---------- TEXTO APRESENTADO
Uma oportunidade caída do céu seria, entre tantas possíveis, o parlamento desse estado aprovar, em dada altura, contra a vontade do partido do governo e violando formalmente a Constituição por agravar a despesa global do Estado prevista no orçamento, legislação em benefício claro de uma parte da população*) particularmente fragilizada e debilitada pelo impacto de uma catástrofe ao tempo vivida e particularmente sentida.

Tal facto faria, quiçá, acorrer ao espírito de um omnipresente presidente uma original e brilhante - porquanto esguia - fundamentação para a decisão de, não obstante, promulgar os diplomas sem suscitar a fiscalização preventiva da respetiva constitucionalidade; ou não tivesse um outro presidente lembrado que “escrita em chinês, a palavra`crise´ é composta por dois caracteres: um deles, representa perigo, e o outro representa oportunidade” *).
--------------------
__TAREFAS A FAZER__
**a.** Responda, com base no texto apresentado:
(i) Contra a vontade de quem o parlamento aprovaria a legislação?
(ii) Por que razão essa aprovação violaria formalmente a Constituição?
(iii) Na citação atribuída a outro presidente, o que representa cada um dos dois caracteres da palavra "crise" escrita em chinês?
**b.** Cite, linha a linha e sem alterações, todos os registos abaixo, deixando de fora as imagens.
---------- LINHAS DE DADOS
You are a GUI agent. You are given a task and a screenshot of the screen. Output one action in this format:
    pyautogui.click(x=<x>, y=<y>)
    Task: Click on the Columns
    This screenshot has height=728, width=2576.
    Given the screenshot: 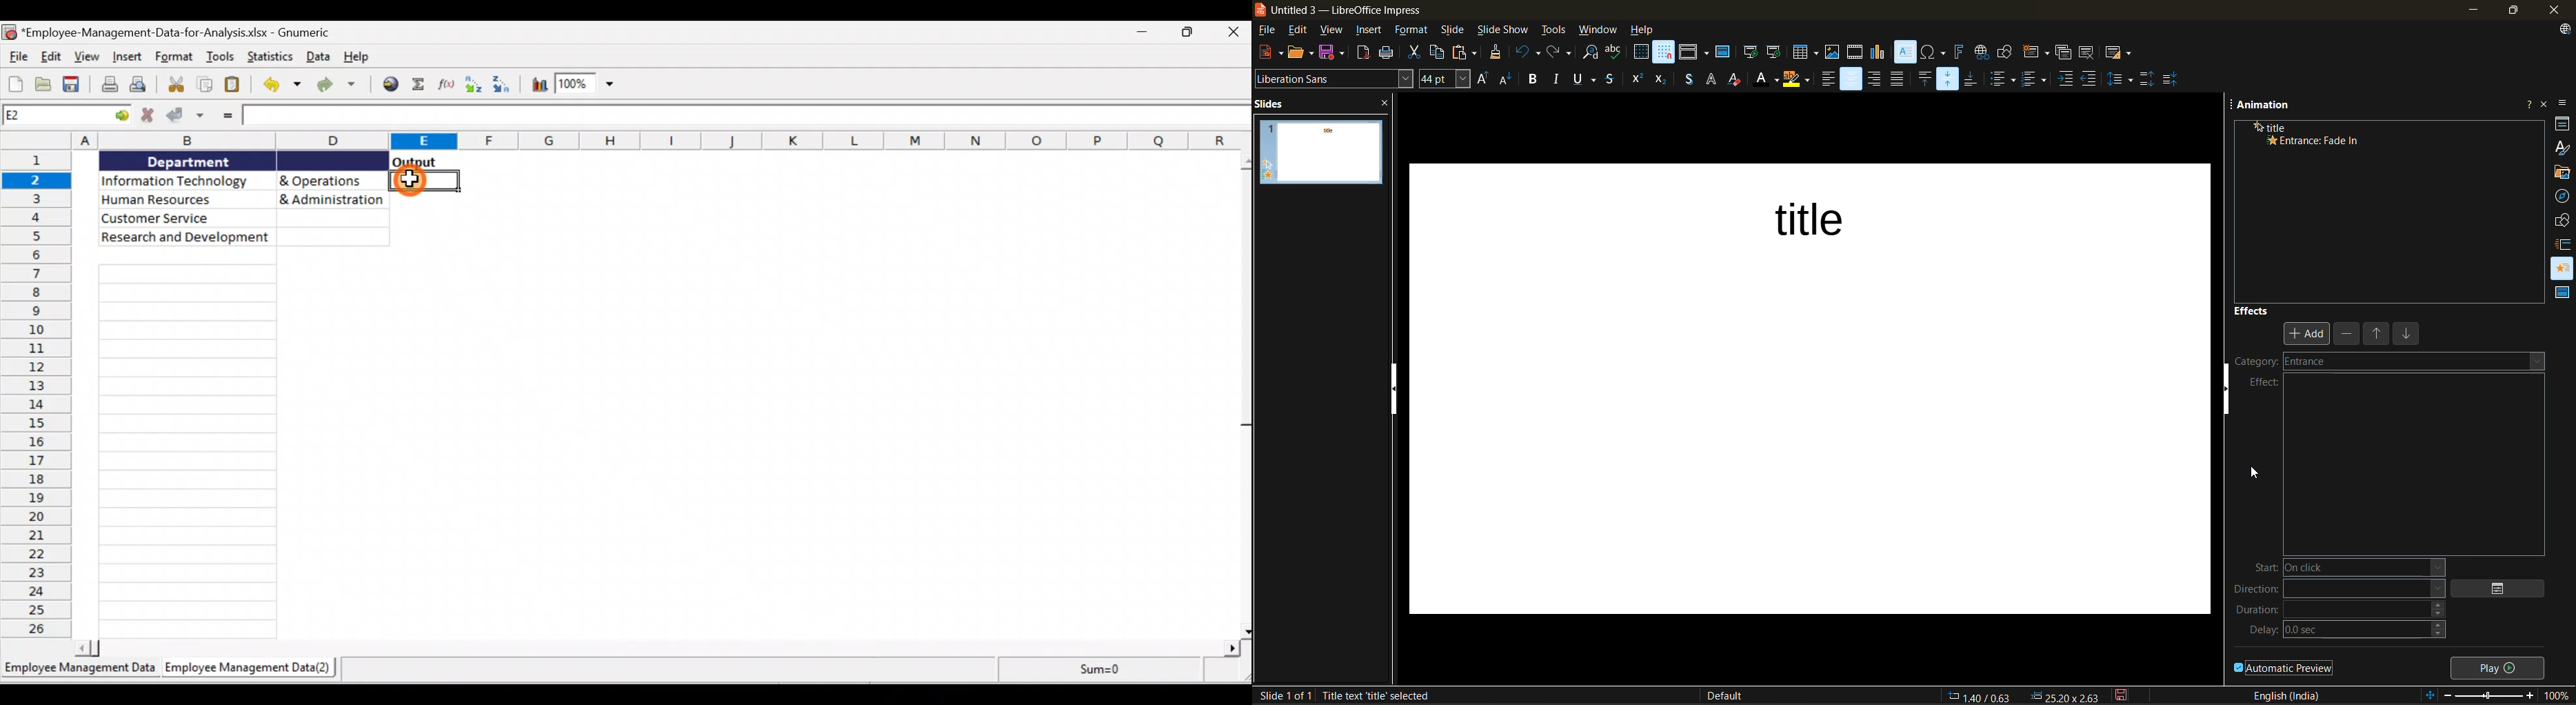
--------------------
__RESULTADOS POR TAREFA__
**a.**
(i) Contra a vontade do partido do governo.
(ii) Por agravar a despesa global do Estado prevista no orçamento.
(iii) Um dos caracteres representa perigo e o outro representa oportunidade.

**b.**
You are a GUI agent. You are given a task and a screenshot of the screen. Output one action in this format:
    pyautogui.click(x=<x>, y=<y>)
    Task: Click on the Columns
    This screenshot has height=728, width=2576.
    Given the screenshot: 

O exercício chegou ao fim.